_SOURCE EXCERPT_.
Basics of Probability Theory
Definitions
\(\sigma\)-algebra and Measurable Space
Let \(\Omega\) be a set. A \(\sigma\)-algebra on \(\Omega\) is any collection of its subsets \(\mathcal{F} \subseteq 2^{\Omega}\) such that:
- The empty set belongs to the \(\sigma\)-algebra, i.e. \(\emptyset \in \mathcal{F}\).
- The \(\sigma\)-algebra is closed under complementation, i.e. if \(A \in \mathcal{F}\), then \(A^c \in \mathcal{F}\).
- The \(\sigma\)-algebra is closed under countable unions, i.e. if \(A_1, A_2, \ldots \in \mathcal{F}\), then \(\cup_{i=1}^{\infty} A_i \in \mathcal{F}\).
Other definitions are possible, but they all imply the same properties. In particular, from the given definition one can prove that: the set itself belongs to the \(\sigma\)-algebra; the \(\sigma\)-algebra is closed under countable intersections; the difference of two sets in the \(\sigma\)-algebra belongs to the \(\sigma\)-algebra.

_RECORDS SUPPLIED_.
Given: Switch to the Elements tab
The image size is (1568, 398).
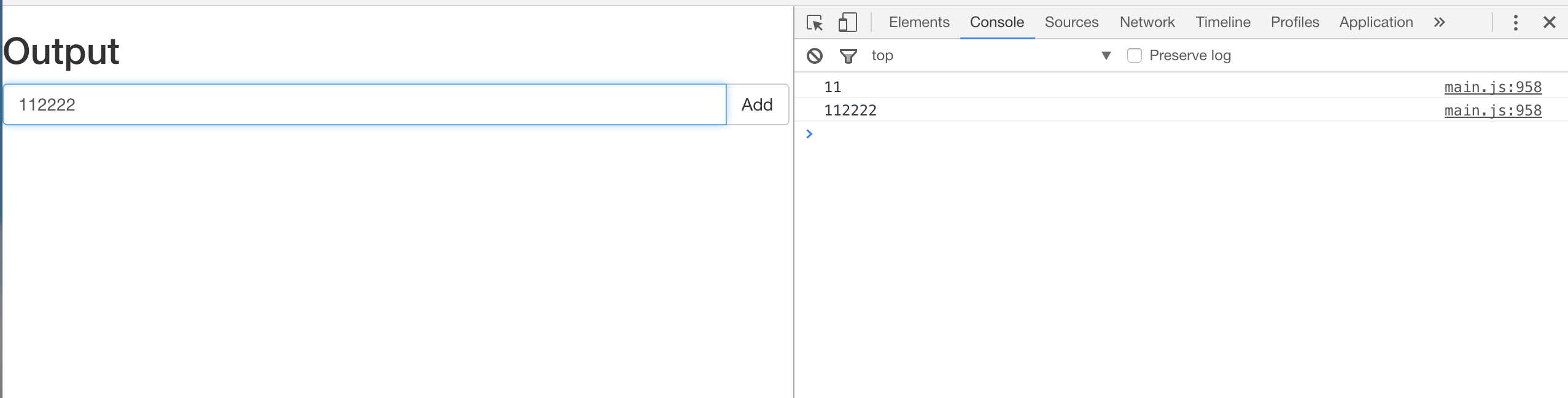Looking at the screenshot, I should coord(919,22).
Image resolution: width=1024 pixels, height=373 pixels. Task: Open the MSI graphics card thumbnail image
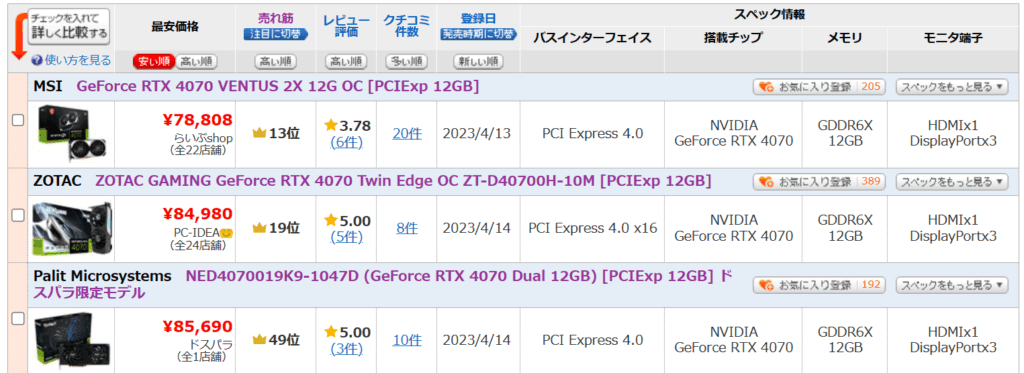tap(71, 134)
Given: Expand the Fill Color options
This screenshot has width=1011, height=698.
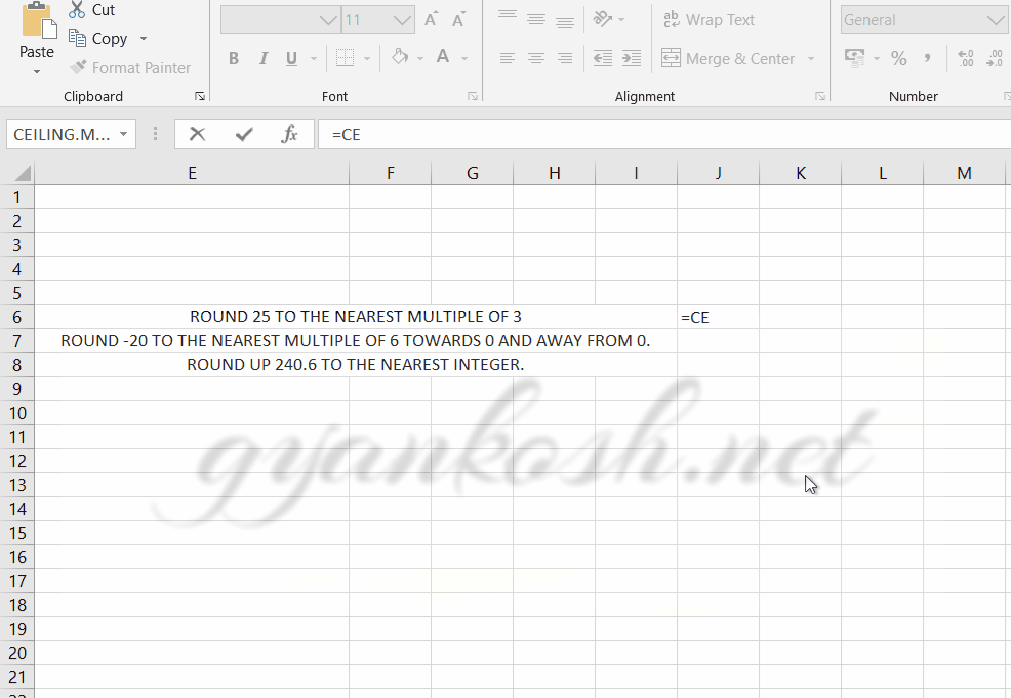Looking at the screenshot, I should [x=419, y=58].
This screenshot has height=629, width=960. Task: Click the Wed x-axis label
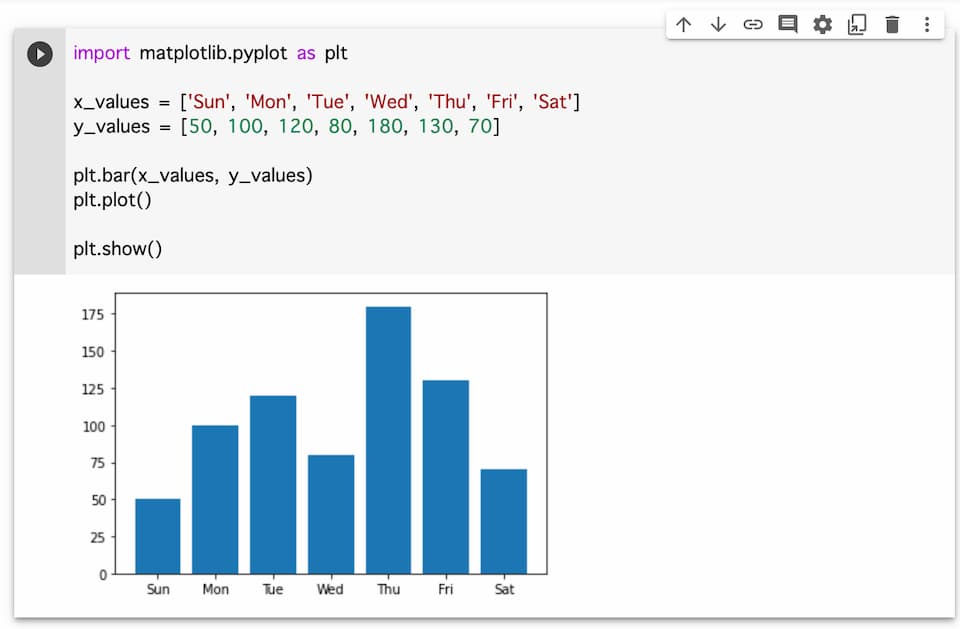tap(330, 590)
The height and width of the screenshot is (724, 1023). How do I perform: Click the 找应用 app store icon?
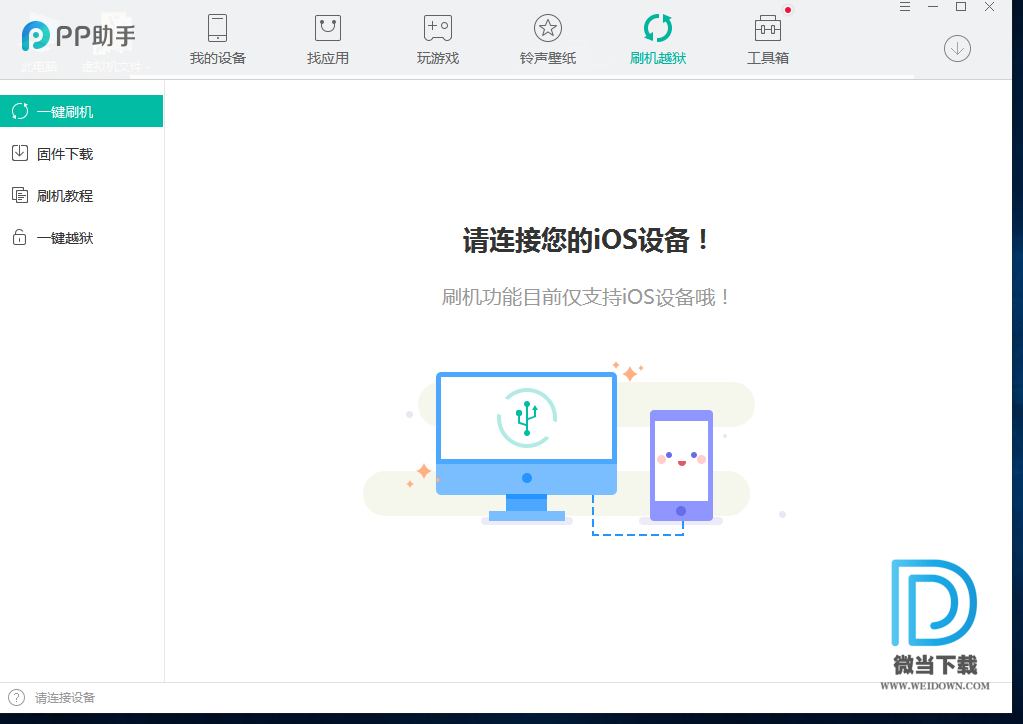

_WHAT YOU WILL DO_.
a) In two sentences, summarize the probability theory text.
b) Echo the part of the probability theory text that opens with the words containing "- The \(\sigma\)-algebra is closed under countable" and closes with "to the \(\sigma\)-algebra.".

_PROBLEM SOLUTIONS_.
a) A σ-algebra on a set Ω is a collection of its subsets that contains the empty set and is closed under complementation and under countable unions. From this definition, one can prove that the set itself belongs to the σ-algebra, that the σ-algebra is closed under countable intersections, and that the difference of two of its sets also belongs to it.

b)
- The \(\sigma\)-algebra is closed under countable unions, i.e. if \(A_1, A_2, \ldots \in \mathcal{F}\), then \(\cup_{i=1}^{\infty} A_i \in \mathcal{F}\).
Other definitions are possible, but they all imply the same properties. In particular, from the given definition one can prove that: the set itself belongs to the \(\sigma\)-algebra; the \(\sigma\)-algebra is closed under countable intersections; the difference of two sets in the \(\sigma\)-algebra belongs to the \(\sigma\)-algebra.